• ОТРЫВОК
-----
Читаем Ад-184. Советские военнопленные, бывшие узники вяземских «дулагов», вспоминают полностью

Ныла у меня спина, и болели плечи, а затем боли появились и в голове. Ощущение было такое, будто кто-то со стороны затылка, под правое ухо неожиданно втыкал мне иглу, и пронзительная боль туманила на миг мое сознание, дергались голова и шея, после чего на короткое время боль отступала, а потом снова была боль. И мне пришлось искать причину возникновения этой боли.

Вероятно, приклад немца пришелся мне вскользь по каске, и всю силу удара приняли на себя голова, плечи и спина. А если бы удар попал прямо в цель, то разбил бы голову. Зажмурил глаза, с мольбой зашептал:

– Мамочка, защити! За какие грехи мне такие испытания? Я уже получил все: ранения и контузию – и под землей лежал, и оглохшим был.

Ночь укрыла землю. Вчерашние воины не понимали, как они, такая масса мужчин, оказались в таком положении? От холода и от сознания непоправимой беды мало кто мог спать в эту первую тяжелую ночь плена. Засыпавшие и просыпавшиеся люди мучились тревогой, стонали и бредили.

Только начало светать, как весь пленный табор криками и выстрелами подняли и построили в ряды, дали команду, и скорбная лента людей потекла по дороге.

– Шнеллер! Темпо! – покрикивали на пленных наглые конвоиры.

Хлюпают, чавкают по грязи ноги. Пленные бредут молча, низко опустив головы. Холодный пронизывающий ветер пробирает их до костей. Натянув на уши отвороты пилоток, подняв воротники и засунув глубже руки в карманы или в рукава шинели, идут, согнувшись, идут под хриплый непрекращающийся простуженный кашель.

– Шнель! Русише швайне! – окриком подгоняли пленных конвоиры.

После нескольких часов изнуряющего марша впереди показались строения какого-то городка. Высокие печные трубы сожженных строений тупо уставились в неприветливое холодное октябрьское небо. Слабо и безвольно, как в прореху, заморосил дождь со снегом.
-----
• ИСХОДНЫЕ ДАННЫЕ
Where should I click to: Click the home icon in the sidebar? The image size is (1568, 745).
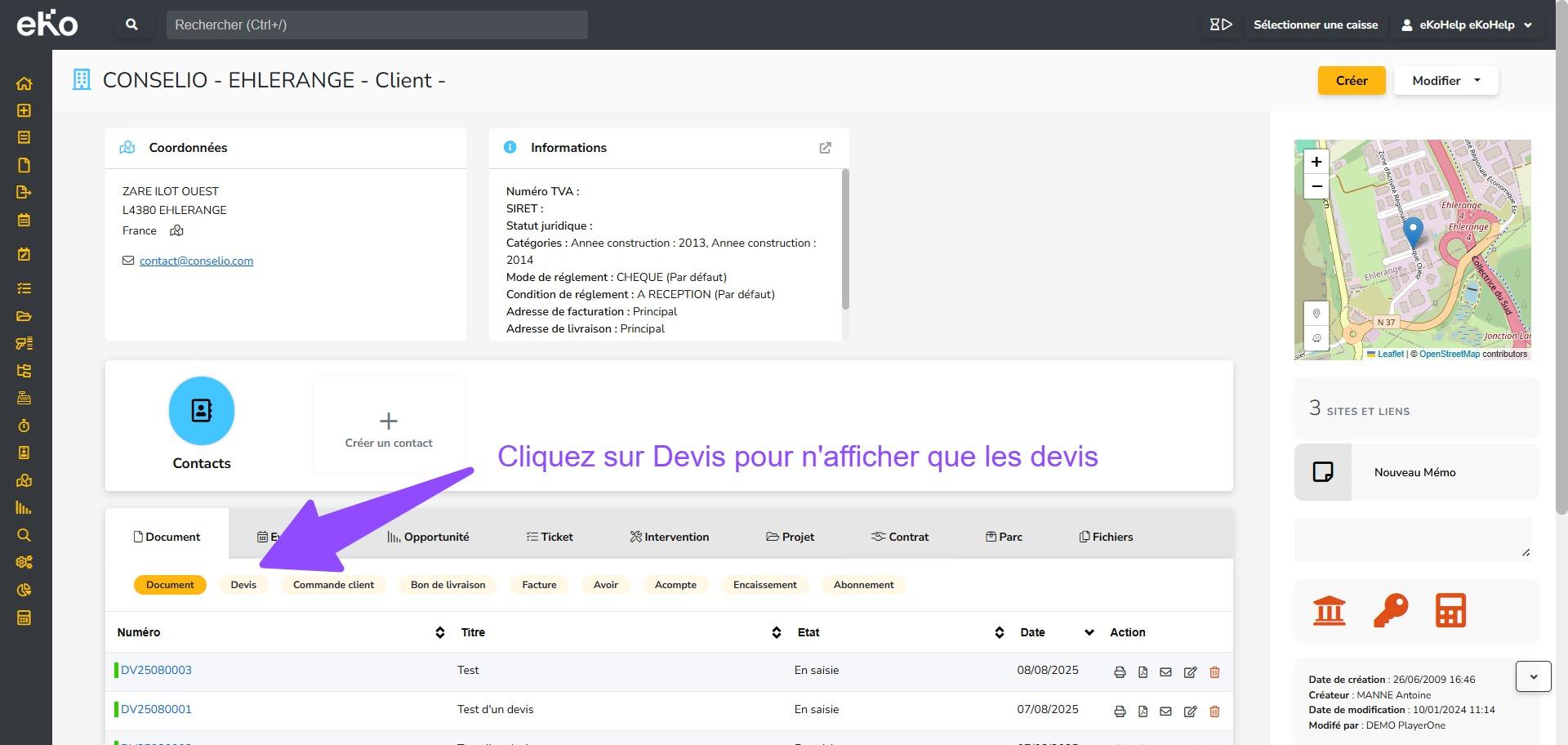point(24,83)
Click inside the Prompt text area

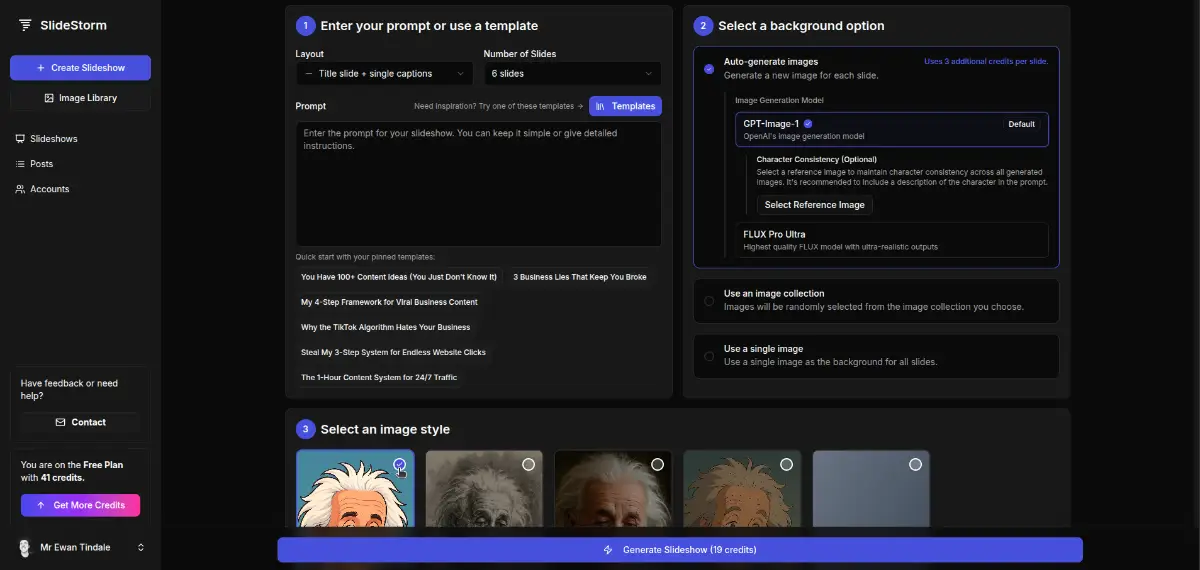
-----
• ЗАДАНИЕ
Перепишите слово в слово часть отрывка о плене, начиная со слов «Вероятно, приклад немца» и заканчивая словами «потекла по дороге.».

• ПОЛНЫЙ ОТВЕТ
Вероятно, приклад немца пришелся мне вскользь по каске, и всю силу удара приняли на себя голова, плечи и спина. А если бы удар попал прямо в цель, то разбил бы голову. Зажмурил глаза, с мольбой зашептал:

– Мамочка, защити! За какие грехи мне такие испытания? Я уже получил все: ранения и контузию – и под землей лежал, и оглохшим был.

Ночь укрыла землю. Вчерашние воины не понимали, как они, такая масса мужчин, оказались в таком положении? От холода и от сознания непоправимой беды мало кто мог спать в эту первую тяжелую ночь плена. Засыпавшие и просыпавшиеся люди мучились тревогой, стонали и бредили.

Только начало светать, как весь пленный табор криками и выстрелами подняли и построили в ряды, дали команду, и скорбная лента людей потекла по дороге.